If you don't think academia has gone religious you either 1) haven't been there in a while, 2) are pretending to ignore such an obvious development or 3) are part of a religious subculture invested in the notion of "secular academia" as a foil that galvanizes institutional identity, justifies a lack of engagement, and rallies donors who don't know better.
But what about the rise of programs in secularism? Doesn't this disprove academia's supposed "religious turn"? Quite the opposite. Previously, the entire university flew under the banner of secularism. Now, the secular perspective has been historicized and relegated to one field among others (exactly what once happened to religion). Needless to say, secularism continues to have a legitimate place in the modern university, but it now has to be chosen. The title of one recent publication says it all: The American University in the Postsecular Age. Indeed, new superstructures of post-secular discourse are being swiftly erected, as evidenced by the invigorating discussions on sites such as the Immanent Frame.

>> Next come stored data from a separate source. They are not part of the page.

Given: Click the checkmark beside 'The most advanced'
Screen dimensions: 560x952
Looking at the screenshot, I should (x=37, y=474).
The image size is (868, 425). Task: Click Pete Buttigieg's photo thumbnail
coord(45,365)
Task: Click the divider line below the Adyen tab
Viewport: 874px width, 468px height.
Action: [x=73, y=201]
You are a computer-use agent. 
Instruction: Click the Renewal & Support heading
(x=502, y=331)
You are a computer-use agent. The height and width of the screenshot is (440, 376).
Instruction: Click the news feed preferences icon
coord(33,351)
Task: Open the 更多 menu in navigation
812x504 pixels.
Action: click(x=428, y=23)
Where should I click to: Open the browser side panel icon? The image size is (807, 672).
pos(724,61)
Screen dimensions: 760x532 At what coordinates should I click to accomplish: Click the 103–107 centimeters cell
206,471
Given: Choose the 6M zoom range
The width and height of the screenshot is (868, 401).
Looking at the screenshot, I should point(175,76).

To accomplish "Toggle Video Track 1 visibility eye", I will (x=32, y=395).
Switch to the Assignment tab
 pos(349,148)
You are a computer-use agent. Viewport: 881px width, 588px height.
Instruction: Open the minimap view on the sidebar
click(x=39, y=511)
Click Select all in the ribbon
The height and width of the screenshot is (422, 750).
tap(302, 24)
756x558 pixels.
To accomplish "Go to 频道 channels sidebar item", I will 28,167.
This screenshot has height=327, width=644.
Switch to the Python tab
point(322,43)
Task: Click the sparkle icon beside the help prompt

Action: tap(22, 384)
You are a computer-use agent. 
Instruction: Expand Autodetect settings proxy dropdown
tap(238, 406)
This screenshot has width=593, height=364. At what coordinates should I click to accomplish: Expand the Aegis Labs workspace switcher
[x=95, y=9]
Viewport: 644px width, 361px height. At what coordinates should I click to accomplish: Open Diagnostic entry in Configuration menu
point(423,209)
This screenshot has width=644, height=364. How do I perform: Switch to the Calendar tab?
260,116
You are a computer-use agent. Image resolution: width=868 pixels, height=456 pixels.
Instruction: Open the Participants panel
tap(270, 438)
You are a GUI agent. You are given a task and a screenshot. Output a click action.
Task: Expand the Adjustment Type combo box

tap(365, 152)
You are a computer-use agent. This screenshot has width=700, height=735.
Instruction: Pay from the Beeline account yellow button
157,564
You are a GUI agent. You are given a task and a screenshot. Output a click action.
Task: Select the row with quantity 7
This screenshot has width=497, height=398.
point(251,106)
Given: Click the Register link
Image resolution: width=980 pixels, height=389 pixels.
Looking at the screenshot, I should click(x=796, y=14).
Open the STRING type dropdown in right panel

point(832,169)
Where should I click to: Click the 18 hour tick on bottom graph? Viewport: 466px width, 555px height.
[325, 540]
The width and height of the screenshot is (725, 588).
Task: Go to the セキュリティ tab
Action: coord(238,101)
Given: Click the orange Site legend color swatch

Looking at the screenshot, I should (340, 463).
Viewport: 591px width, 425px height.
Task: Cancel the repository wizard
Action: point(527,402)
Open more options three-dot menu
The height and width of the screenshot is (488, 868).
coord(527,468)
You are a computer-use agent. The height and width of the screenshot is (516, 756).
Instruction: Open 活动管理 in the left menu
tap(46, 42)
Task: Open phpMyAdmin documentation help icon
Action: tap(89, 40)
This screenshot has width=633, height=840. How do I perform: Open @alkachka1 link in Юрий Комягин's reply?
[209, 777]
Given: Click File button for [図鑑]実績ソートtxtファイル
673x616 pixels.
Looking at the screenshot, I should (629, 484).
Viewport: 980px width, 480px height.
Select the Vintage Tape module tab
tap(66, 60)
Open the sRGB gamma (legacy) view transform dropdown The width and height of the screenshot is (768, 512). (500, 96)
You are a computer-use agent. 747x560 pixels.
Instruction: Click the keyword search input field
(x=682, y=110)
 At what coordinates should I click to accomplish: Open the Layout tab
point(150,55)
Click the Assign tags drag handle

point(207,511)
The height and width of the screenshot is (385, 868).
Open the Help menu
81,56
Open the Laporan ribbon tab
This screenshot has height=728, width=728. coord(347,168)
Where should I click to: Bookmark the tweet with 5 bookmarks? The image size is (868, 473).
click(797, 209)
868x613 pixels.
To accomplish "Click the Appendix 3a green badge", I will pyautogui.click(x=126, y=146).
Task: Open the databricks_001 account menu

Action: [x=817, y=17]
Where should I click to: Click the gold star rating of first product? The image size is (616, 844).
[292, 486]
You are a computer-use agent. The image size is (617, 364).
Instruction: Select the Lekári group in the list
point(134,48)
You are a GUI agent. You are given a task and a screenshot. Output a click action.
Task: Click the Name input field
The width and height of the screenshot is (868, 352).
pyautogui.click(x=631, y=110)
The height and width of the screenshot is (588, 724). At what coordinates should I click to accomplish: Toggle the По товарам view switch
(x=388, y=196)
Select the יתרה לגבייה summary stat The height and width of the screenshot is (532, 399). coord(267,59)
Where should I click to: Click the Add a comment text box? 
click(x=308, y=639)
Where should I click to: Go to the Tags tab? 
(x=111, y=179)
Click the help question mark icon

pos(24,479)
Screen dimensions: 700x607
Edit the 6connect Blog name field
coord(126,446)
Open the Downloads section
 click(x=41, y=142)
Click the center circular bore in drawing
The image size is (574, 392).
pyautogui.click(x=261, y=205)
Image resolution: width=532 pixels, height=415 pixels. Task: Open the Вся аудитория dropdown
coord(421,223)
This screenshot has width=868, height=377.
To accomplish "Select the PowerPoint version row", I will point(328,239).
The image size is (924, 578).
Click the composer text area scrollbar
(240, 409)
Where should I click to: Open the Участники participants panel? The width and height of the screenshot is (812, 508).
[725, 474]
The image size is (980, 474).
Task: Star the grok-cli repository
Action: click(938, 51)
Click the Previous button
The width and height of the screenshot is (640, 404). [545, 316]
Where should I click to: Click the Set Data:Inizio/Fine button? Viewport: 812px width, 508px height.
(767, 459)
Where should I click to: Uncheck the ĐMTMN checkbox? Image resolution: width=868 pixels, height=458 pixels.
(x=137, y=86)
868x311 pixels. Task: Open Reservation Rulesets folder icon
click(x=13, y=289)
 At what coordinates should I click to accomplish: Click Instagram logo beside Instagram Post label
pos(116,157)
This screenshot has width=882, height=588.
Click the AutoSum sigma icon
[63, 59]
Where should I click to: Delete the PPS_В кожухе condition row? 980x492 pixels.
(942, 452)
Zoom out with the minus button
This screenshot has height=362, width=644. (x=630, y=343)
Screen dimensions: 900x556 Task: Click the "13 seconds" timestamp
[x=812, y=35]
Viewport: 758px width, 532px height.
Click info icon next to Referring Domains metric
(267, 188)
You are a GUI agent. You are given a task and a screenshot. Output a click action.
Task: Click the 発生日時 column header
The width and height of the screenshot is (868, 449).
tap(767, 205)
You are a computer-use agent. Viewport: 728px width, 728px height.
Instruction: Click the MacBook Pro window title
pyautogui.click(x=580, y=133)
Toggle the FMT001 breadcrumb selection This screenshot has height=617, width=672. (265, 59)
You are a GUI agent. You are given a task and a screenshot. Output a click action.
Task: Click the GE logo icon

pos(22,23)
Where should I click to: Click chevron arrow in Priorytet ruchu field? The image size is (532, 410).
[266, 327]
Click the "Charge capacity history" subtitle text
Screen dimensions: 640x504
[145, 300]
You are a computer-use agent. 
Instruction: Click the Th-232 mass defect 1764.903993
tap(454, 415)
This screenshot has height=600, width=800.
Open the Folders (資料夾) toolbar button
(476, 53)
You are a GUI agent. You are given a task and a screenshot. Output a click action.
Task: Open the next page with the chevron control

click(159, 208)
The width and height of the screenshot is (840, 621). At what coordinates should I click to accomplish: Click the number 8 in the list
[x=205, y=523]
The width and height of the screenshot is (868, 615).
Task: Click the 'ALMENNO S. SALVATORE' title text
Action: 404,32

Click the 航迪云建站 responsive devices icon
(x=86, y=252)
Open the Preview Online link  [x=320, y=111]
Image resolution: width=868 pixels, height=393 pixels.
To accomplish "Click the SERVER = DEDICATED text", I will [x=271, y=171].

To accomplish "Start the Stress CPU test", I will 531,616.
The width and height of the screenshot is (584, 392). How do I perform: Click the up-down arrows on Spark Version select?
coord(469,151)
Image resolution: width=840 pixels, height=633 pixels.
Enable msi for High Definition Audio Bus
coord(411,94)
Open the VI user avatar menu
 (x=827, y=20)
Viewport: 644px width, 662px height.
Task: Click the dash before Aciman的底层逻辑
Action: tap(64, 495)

To offer more evidence for this phenomenon, I best limit myself to the field of my terminal credentials: art history. The secular narrative of art history goes... or better, went like this: Art and religion were once inseparable, but as the modern world progressed, art and religion grew further apart. This simplistic narrative has not disappeared, but it has been profoundly destabilized by countless recent publications. I try to get the word out about this every year or so, but because the evidence is almost as overwhelming as the determination to ignore it, here we go again.
Consider a brief tour through some recent publications. Strangely, even ostensibly Christian medieval art required a corrective, leading to The Mind’s Eye: Art and Theological Argument in the Middle Ages (2005), a research path continued, to choose just one example, by Translating Truth (2011). Meyer Schapiro's secularizing read of Romanesque sculpture has been undone in the discipline's journal of record, to the frustration of many. The theological turn in Byzantine art is most evidenced in the translation of Pavel Florensky, whose thought is developed (not just regurgitated) in Clemena Antonova's Space, Time, Presence in the Icon (2010).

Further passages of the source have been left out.